The lesson pairs with Case Study 1 to bracket the whole chapter. Case Study 1 taught that you cannot outrun the loss ratio with a low expense ratio; this one teaches that you cannot escape underwriting by automating distribution — you only relocate it, and you raise the stakes of getting it right. Embedded insurance is a real and durable InsurTech success precisely when the underwriting is taken seriously at the program level: the population priced honestly, the structure designed to resist adverse selection, the experience monitored, and the repricing triggers real. The technology makes the distribution fast, cheap, and scalable. It does nothing to make the underwriting easy — and because every decision is made once and applied to thousands, the underwriting at the program level is more consequential, not less. Speed at the front door is a gift; it is not a substitute for the judgment behind the program, and an underwriter who forgets that will discover, at scale and on a delay, that the automated offer was selling against itself the whole time.

Discussion questions

  1. Embedded insurance is described as an innovation in distribution, not in risk-bearing. Explain the distinction, and why it makes embedded insurance a more durable model than the full-stack carrier bet of Case Study 1.

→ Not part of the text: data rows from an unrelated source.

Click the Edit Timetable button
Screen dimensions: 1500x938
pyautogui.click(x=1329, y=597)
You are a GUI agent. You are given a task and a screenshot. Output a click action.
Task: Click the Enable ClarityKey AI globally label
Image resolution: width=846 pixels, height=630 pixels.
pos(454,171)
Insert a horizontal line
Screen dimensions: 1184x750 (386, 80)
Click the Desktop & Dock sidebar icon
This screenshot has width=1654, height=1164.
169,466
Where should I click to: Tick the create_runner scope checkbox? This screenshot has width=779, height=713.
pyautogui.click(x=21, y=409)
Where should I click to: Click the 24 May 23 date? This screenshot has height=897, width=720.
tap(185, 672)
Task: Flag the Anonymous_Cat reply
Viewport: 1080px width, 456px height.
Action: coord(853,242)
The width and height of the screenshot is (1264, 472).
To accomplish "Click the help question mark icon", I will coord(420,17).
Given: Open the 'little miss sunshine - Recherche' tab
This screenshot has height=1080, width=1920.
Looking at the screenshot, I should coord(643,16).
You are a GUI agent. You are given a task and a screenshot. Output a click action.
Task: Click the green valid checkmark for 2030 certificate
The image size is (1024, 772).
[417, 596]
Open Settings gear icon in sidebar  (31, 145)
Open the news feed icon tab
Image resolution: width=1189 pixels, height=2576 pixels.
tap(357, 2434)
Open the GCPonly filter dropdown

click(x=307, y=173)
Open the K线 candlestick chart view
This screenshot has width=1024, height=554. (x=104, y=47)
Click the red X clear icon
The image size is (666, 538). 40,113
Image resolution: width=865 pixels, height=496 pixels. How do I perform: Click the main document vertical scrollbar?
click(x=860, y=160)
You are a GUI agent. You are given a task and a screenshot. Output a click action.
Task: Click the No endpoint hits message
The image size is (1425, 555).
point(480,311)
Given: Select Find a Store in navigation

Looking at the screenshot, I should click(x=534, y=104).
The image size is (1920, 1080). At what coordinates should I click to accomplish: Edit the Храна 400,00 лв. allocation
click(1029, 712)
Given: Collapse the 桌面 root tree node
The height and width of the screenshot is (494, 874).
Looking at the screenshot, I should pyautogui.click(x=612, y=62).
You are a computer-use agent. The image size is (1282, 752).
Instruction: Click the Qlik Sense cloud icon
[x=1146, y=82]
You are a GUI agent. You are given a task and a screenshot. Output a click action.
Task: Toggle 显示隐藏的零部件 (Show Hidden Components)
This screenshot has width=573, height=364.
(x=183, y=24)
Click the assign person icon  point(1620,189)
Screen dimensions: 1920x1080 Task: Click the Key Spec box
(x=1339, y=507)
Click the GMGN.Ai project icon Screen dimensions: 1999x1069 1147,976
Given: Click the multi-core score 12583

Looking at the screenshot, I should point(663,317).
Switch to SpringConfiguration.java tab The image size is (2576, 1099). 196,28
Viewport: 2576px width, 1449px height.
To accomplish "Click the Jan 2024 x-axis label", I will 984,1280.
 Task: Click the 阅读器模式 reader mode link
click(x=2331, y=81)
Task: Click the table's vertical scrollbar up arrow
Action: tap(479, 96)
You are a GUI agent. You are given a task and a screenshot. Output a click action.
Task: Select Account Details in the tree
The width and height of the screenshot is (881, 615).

  2. The chapter says embedded cover turns underwriting into class underwriting (Chapter 20) that "moves upstream." Walk through the four things that get decided in the carrier-platform negotiation, and explain why an error in any of them is an error "made automatically across an entire population."
  3. In the composite, an optional, flat-priced, pre-ticked protection plan selected against itself. Trace the adverse-selection mechanism step by step (Chapter 1), and propose two changes to the program's design that would dampen it.
  4. The platform earns commission on take-up; the carrier bears the losses. Identify the misalignment of incentive (which earlier chapter named it?), and explain how it shapes the terms a disciplined carrier should insist on before embedding.
  5. There is no per-risk underwriting in an embedded program, so the only performance signal is the developing aggregate loss ratio. Why does this make the repricing and exit triggers — and the timing of the loss development — the most important things to negotiate up front?
  6. Reconcile the two case studies into a single sentence an underwriting committee would accept about what InsurTech did and did not change. (Hint: distribution versus the loss ratio.)